SELECT ConsignmentNo
    ,CondensedItemNos=STUFF(( 
        SELECT ', ' + 
            CASE -- Include either a single package or the range (hyphenated) 
                WHEN StartPkgNo = EndPkgNo THEN CAST(StartPkgNo AS VARCHAR(5))
                ELSE CAST(StartPkgNo AS VARCHAR(5)) + '-' + CAST(EndPkgNo AS VARCHAR(5))
                END
        FROM Islands b
        WHERE a.ConsignmentNo = b.ConsignmentNo
        ORDER BY StartPkgNo
        FOR XML PATH('')), 1, 2, '')
    ,MissingPkgNos=STUFF(( 
        SELECT ', ' + 
            CASE -- Include either a single package or the range (hyphenated) 
                WHEN GapStartPkgNo = GapEndPkgNo THEN CAST(GapStartPkgNo AS VARCHAR(5))
                ELSE CAST(GapStartPkgNo AS VARCHAR(5)) + '-' + CAST(GapEndPkgNo AS VARCHAR(5))
                END
        FROM Islands2Gaps b
        WHERE a.ConsignmentNo = b.ConsignmentNo
        ORDER BY GapStartPkgNo
        FOR XML PATH('')), 1, 2, '')
FROM #ConsHistoryDelimited a;

Note that we have reverted to the Islands CTE that draws its data directly from the #ConsignmentHistory table. The results output from this query are:

ConsignmentNo  CondensedItemNos                             MissingPkgNos
2322           1, 3-4                                       2
2343           1-2, 5-6	                                    3-4
4385           2-8, 10-16, 18-24, 26-32, 34-40, 42-48, 50   9, 17, 25, 33, 41, 49
5195           1-2, 5, 7                                    3-4, 6
6377           1-100                                        NULL
7611           1-2, 4, 6                                    3, 5

If we prefer, we can UPDATE the missing packages into our table.

-- Our Islands CTE creates the ranges of package numbers
WITH Islands AS (
    SELECT ConsignmentNo, StartPkgNo=MIN(PkgNo), EndPkgNo=MAX(PkgNo)

> SUPPLIED RECORDS
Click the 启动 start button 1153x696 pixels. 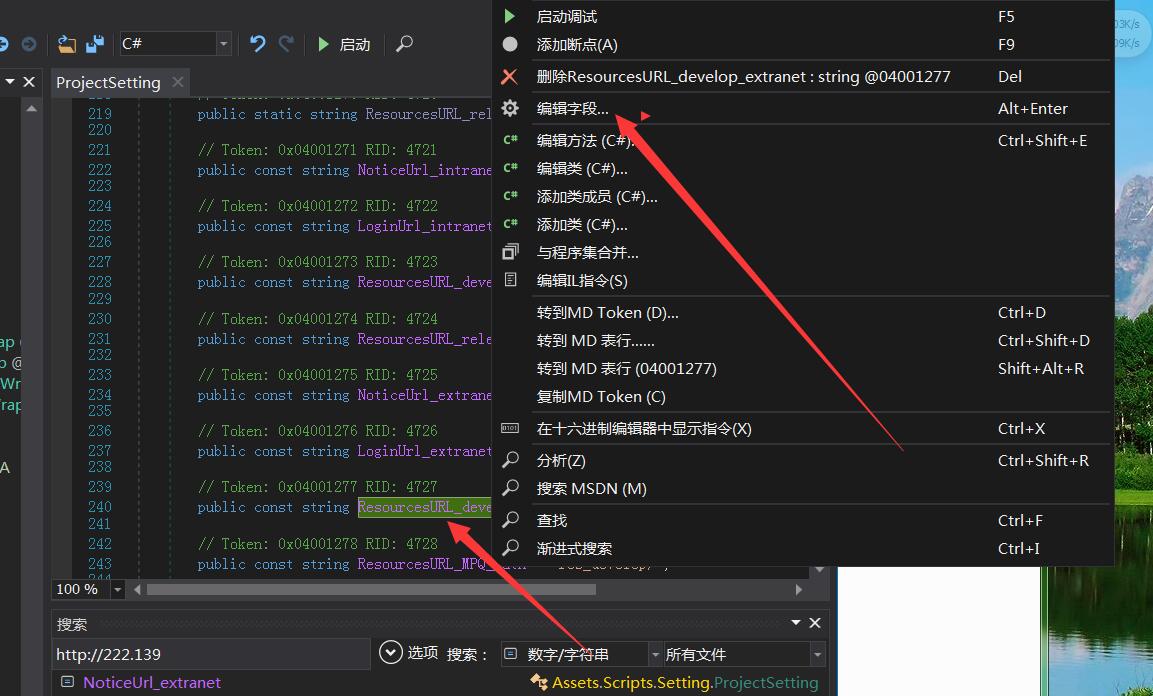click(345, 44)
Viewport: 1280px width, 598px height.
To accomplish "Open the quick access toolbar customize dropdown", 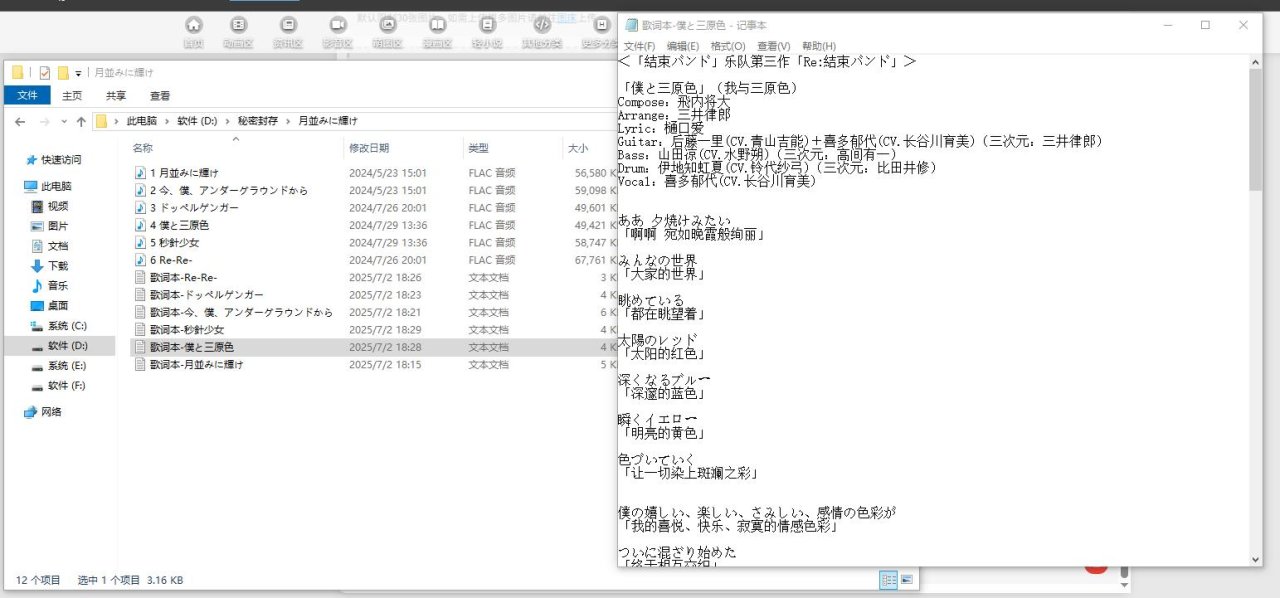I will tap(78, 73).
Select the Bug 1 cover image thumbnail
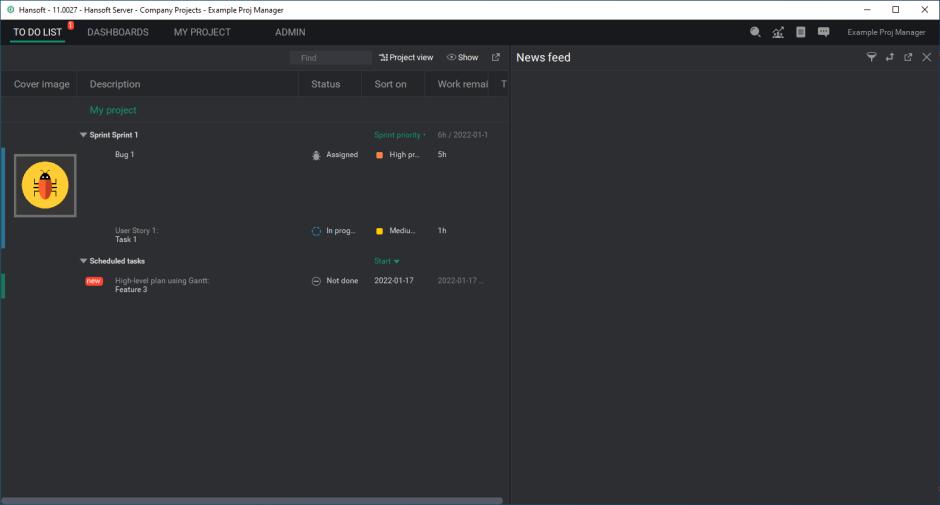Viewport: 940px width, 505px height. pyautogui.click(x=45, y=186)
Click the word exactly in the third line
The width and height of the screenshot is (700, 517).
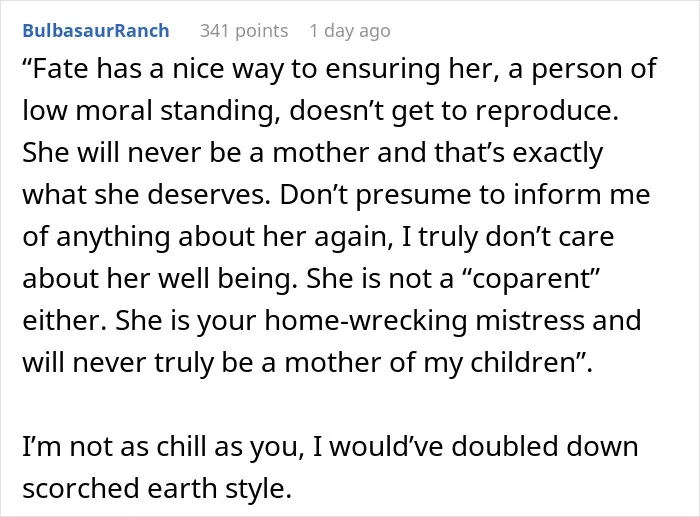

> WRITTEN TASK
In the SQL excerpt's query results, which package numbers are listed as missing for consignment 2343?

> FINAL ANSWER
3-4